Thursday, October 26, 2006

What if Democrats Win? Spotlight on Taxes


By Martin Vaughan, CongressDaily© National Journal Group Inc.Wednesday, Oct. 18, 2006
This is the third in a series of articles exploring the impact on key committees and issues if Democrats win control of the House and Senate in November’s elections.
Democrats are stressing that, if given control of the House or Senate, they will seek to work with Republicans to improve the tax code in areas where there is bipartisan support for change -- for instance, on making the research and development tax credit permanent or in reining in the alternative minimum tax. “We need to pick some issues initially where we can come together and build trust,” said a senior House Democratic tax aide. In doing so, they hope to deflect attention away from GOP charges that Democrats would make wholesale changes like reversing some of the tax cuts passed in Bush’s first term. This is in part tactical -- Republicans in the run-up to Nov. 7 have been getting lots of mileage out of the bogeyman of coming Democratic tax increases.
Over the past several years, House Republican leaders have turned back a host of proposals passed by the Senate that would have raised taxes on specific industries by closing what Democrats say are loopholes in the code.

But it also reflects a recognition that if Democrats manage to take control of one or both chambers, they will be dealing with slim majorities and an unsympathetic White House.
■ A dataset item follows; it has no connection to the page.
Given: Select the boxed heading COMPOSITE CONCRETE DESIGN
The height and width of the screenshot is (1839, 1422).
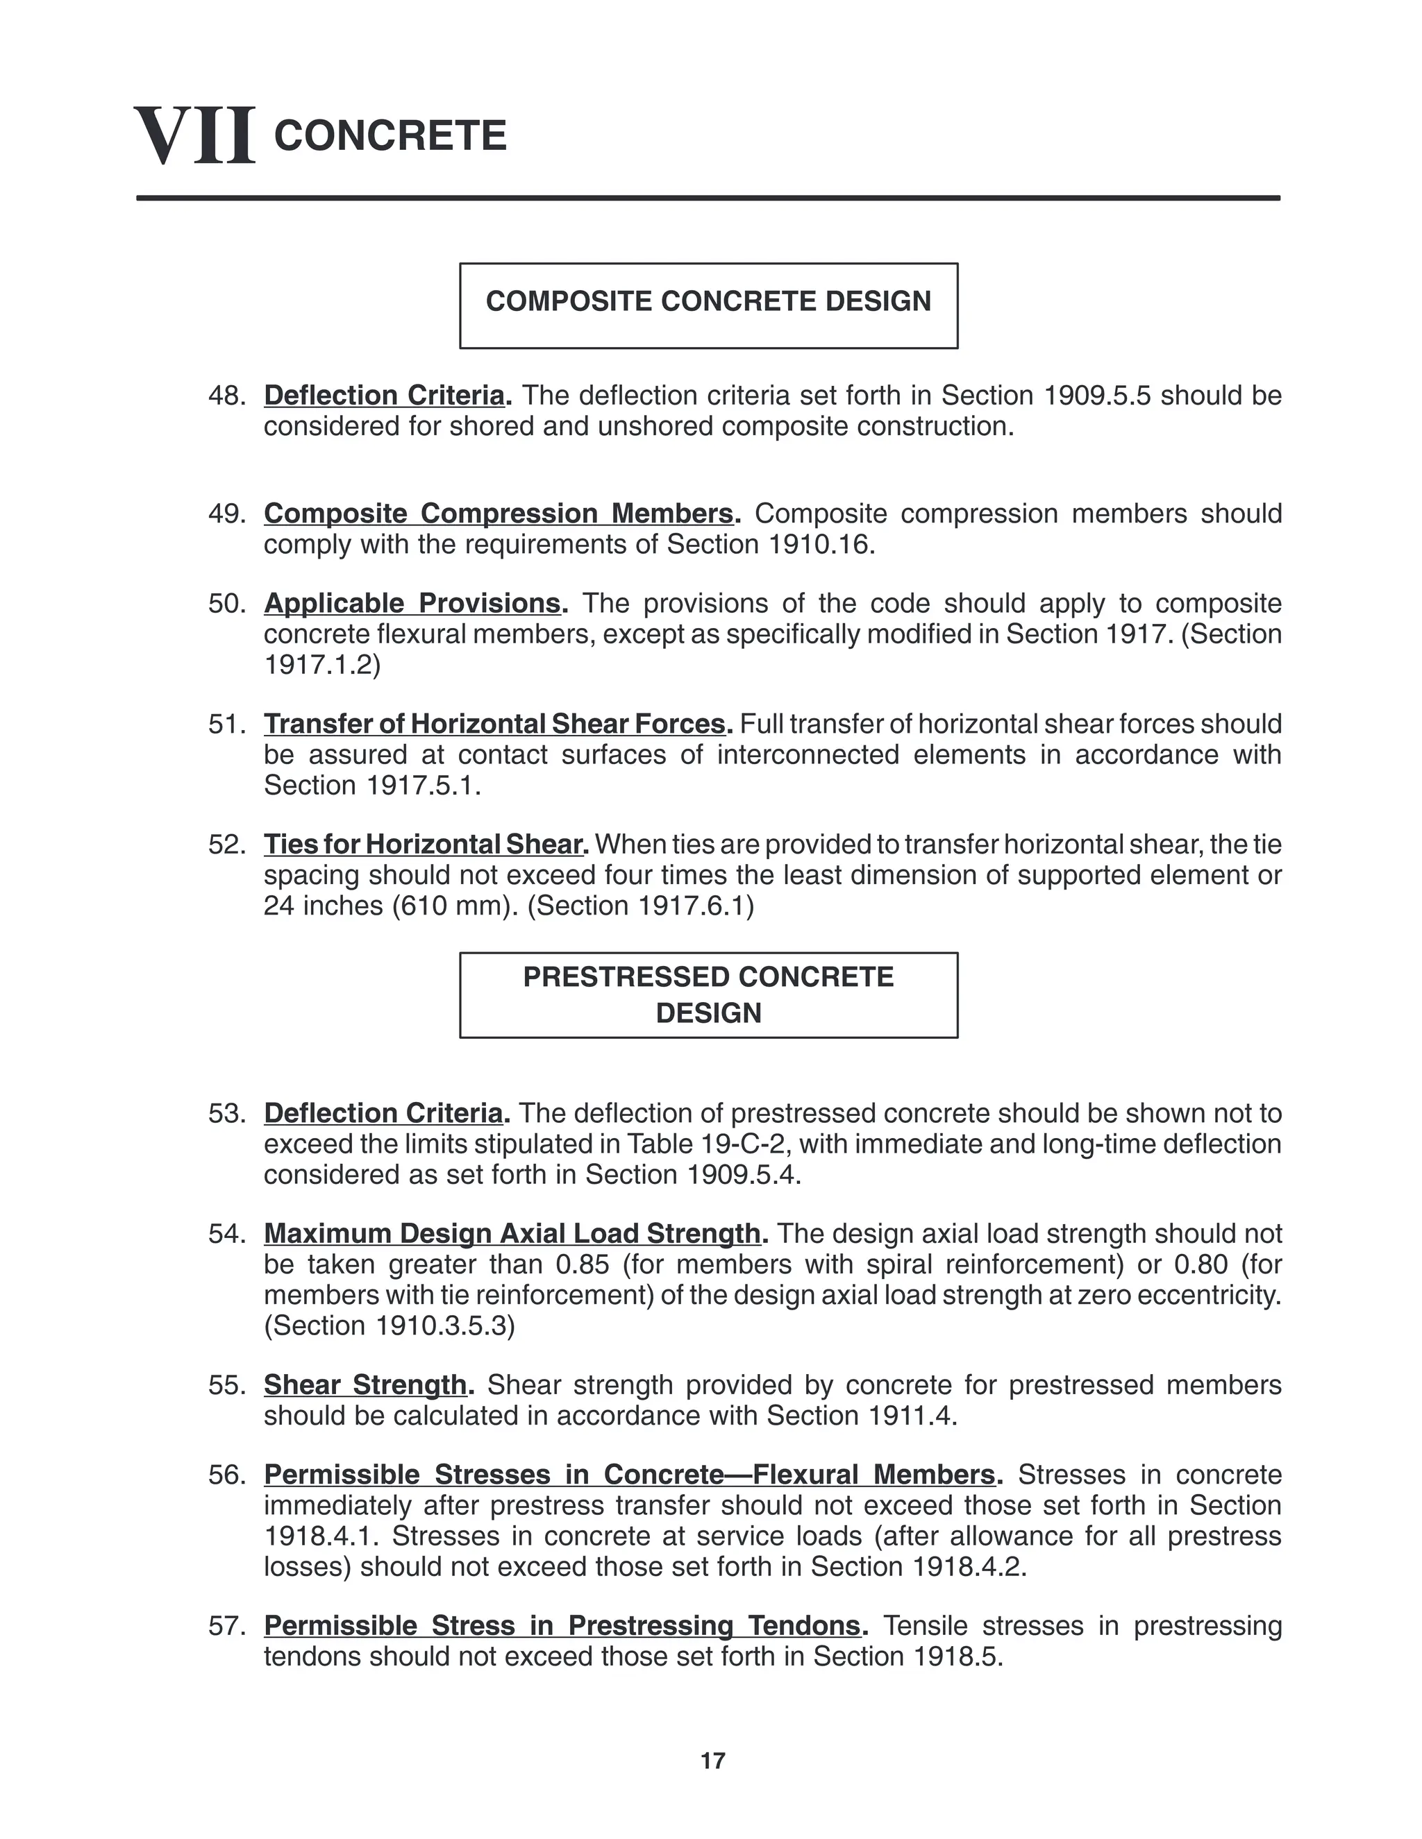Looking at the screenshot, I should click(x=708, y=301).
That means larger priorities like tax simplification and reform will be impossible without bipartisan cooperation, and makes the more partisan goal of rolling back tax cuts that expire in 2010 less likely.
“Let’s tackle tax cuts that people are in danger of losing right now,” said an aide to Senate Finance ranking member Max Baucus, D-Mont., noting that the one-year cost of extending taxpayer protections from the alternative minimum tax rises to $45 billion in 2007. House Ways and Means ranking member Charles Rangel, D-N.Y., has repeatedly stressed a desire to deal with the AMT problem on a permanent basis. And R&D tax credit permanency -- rather than the current practice of extending the research credit on a year-by-year basis -- remains a major goal for Baucus. Democrats will have other tax priorities they will want to pursue. In an Oct. 5 speech at Georgetown University, House Minority Leader Pelosi pledged to make the child tax credit more generous for lower-income families and “dramatically increase the tax deductibility of college tuition.”
But Democrats are pledging to return to pay-as-you-go budgeting rules, meaning all those initiatives will have to be offset by spending cuts or tax increases -- and therein lies the rub for the business community and anti-tax advocates. “All of us are going to be hanging onto our checkbooks and alerting our members to be very careful, because there will be an effort to find new sources of revenue,” said Jade West, senior vice president for government relations at the National Association of Wholesaler-Distributors.
Democratic aides said a Democratic majority would seek to offset some of that cost by tightening the “tax gap,” taxes that are owed but go uncollected each year, a figure estimated by the IRS to reach as high as $345 billion per year. But some Democratic sources would not rule out reversing the benefits of the Bush tax cuts for the wealthiest taxpayers before those tax cuts expire in 2010. House Democratic alternatives to GOP tax bills in recent years have proposed raising taxes on households with annual income over $500,000 per person.
“I can see that in the picture, because we’ve proposed that several times to pay for these things,” said one House Democratic tax aide. The aide also noted that the sooner such a change is enacted, the more revenue will be generated for goals like AMT relief, as the 2010 expiration of those tax cuts approaches.
But more fearsome for downtown lobbyists is the prospect of targeted tax increases affecting the oil and gas, financial services and other industry sectors. Over the past several years, Ways and Means Chairman Thomas and House Republican leaders have turned back a host of proposals passed by the Senate that would have raised taxes on specific industries by closing what Democrats say are loopholes in the code. A recent example is the one-time, $5 billion tax on oil inventories, known as the “last-in first-out,” or LIFO accounting change, some Democrats will likely seek to revive. Pelosi vowed to “repeal current tax incentives that serve to export American jobs overseas,” in the Georgetown speech.
“House Republicans under Thomas have been a thumb in the dike” with regard to such proposals, said West. “With the House in Democratic hands, one could expect a very different dynamic where offsets are concerned.”